For example, when Apple expanded from music players to phones, it carried over to the iPhone not just the technology and software that powered the iPod but also users’ entire music collections and its music store’s entire supplier base. This was not about creating switching costs (iPod users could continue to listen to their iPod while using Nokia phones). Rather, it was about leveraging existing relationships to create enhanced offers (by porting over your iTunes collection, Apple made the iPhone more valuable to you). By carrying over elements from the iPod ecosystem, Apple gave the iPhone a running start.

In the rush to match the pieces, most of Apple’s rivals have missed the critical connections that draw the entire ecosystem together into a coherent whole.

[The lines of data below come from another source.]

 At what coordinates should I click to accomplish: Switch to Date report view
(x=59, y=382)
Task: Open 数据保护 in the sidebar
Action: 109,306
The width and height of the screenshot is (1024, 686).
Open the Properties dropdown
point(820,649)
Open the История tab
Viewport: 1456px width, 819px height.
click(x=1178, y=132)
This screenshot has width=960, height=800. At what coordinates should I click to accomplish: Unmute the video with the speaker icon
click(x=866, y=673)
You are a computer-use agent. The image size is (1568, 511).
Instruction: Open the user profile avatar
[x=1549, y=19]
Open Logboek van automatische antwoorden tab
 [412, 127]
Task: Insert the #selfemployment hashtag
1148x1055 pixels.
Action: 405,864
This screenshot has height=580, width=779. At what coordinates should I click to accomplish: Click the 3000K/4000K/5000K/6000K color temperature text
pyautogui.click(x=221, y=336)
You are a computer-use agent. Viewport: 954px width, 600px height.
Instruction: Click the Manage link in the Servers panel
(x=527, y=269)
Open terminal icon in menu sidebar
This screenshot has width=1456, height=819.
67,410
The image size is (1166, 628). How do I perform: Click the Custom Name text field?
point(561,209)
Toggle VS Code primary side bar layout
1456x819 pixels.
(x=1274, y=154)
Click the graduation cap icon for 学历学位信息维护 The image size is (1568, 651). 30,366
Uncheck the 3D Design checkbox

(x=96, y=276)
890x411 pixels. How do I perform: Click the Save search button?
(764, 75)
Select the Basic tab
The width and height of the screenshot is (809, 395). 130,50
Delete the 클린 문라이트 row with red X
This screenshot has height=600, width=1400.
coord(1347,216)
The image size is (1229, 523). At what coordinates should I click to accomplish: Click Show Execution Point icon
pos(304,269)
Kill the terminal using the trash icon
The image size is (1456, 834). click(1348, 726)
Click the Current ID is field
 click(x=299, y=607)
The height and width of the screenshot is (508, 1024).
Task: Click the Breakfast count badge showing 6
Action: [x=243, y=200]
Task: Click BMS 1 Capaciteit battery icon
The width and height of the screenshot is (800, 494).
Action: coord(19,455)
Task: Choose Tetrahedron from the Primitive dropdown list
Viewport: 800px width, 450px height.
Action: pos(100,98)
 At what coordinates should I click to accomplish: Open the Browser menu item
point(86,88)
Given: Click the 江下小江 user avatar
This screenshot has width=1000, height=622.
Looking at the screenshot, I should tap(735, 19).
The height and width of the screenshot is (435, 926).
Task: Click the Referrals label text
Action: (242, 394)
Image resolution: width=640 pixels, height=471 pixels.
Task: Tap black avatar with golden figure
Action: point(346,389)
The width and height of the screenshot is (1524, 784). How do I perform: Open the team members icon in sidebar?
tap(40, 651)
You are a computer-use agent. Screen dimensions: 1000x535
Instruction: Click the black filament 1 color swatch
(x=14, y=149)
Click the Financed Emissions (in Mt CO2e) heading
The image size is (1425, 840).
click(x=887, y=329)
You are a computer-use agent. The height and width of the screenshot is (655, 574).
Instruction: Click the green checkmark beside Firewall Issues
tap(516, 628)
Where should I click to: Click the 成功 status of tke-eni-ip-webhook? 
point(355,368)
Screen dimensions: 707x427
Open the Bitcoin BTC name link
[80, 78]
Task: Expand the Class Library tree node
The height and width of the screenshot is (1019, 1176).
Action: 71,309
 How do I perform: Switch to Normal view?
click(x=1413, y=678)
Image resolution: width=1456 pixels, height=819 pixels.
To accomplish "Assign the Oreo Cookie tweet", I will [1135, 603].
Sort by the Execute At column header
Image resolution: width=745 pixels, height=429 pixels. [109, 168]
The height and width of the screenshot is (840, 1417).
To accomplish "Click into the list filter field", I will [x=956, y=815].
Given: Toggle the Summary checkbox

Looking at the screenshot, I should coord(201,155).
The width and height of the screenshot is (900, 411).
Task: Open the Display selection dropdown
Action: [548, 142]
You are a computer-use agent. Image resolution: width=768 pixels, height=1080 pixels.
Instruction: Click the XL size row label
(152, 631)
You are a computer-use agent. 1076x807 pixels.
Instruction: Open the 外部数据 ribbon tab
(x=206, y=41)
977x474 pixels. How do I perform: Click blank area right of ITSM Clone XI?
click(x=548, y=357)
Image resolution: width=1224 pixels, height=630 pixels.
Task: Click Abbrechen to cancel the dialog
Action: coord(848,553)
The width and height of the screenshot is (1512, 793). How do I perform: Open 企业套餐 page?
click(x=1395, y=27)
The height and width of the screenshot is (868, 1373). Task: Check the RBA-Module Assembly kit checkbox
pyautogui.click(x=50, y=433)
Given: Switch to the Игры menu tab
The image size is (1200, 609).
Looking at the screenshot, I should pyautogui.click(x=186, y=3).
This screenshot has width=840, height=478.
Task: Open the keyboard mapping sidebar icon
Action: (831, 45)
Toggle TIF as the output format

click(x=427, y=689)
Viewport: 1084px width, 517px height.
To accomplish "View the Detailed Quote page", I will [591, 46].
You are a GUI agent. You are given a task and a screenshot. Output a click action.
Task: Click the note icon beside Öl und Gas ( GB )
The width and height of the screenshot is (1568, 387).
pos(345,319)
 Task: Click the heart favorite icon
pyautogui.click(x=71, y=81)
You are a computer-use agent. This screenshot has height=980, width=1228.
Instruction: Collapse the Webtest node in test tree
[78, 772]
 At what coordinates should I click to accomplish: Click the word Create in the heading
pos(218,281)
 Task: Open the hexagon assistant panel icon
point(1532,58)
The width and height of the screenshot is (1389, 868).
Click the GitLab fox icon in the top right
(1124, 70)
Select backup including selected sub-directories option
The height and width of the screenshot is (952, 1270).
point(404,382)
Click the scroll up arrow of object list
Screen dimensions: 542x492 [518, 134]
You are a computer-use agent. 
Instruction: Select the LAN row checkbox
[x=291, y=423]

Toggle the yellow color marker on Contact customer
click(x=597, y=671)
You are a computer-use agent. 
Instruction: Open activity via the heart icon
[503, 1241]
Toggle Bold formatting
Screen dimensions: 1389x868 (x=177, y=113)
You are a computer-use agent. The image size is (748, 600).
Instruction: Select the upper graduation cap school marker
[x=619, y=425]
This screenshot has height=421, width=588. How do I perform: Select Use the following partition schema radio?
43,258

The big exception is Amazon. With the Kindle Fire, which was introduced few years back, it is pressing forward with a full-fledged ecosystem strategy. It is pairing substantial carry-over (the entire range of its e-book activities coupled with current users’ e-book libraries) with substantial investment. Amazon is sacrificing hardware margins to position the Fire as a low-priced tablet and is subsidising the participation of book publishers and movie studios in order to allow its core Amazon Prime customers to access books and videos with the device.

It pursued this very same course with great success when it launched the original Kindle in 2007. The big difference is that the eReader market of 2007 was an open field; the tablet market of 2011 had a dominant giant. Jump-starting a competitive value proposition, this time around it required a significantly larger ecosystem footprint and, as Amazon’s investors know all too well, a significantly larger investment.

Amazon is differentiating itself from Apple in terms of both its footprint and profit model. Apple captures the bulk of its profits the moment an iPad is sold, while its partners capture value over time as users consume services. In contrast, Amazon’s profits accrue over the lifetime of the customer with every on-platform purchase. In this regard, Amazon’s incentives seem more aligned with those of its media partners (‘we win together over time’) than Apple’s with its partners (‘I win first; you later... maybe’).

Aligning, enticing, and – occasionally – subsidising partners are the new ante in the ecosystem game. Amazon and Apple will go down as case studies in alternative strategies for succeeding in ecosystems. Their product-focused rivals will illustrate what it means to be ‘stuck in the middle’.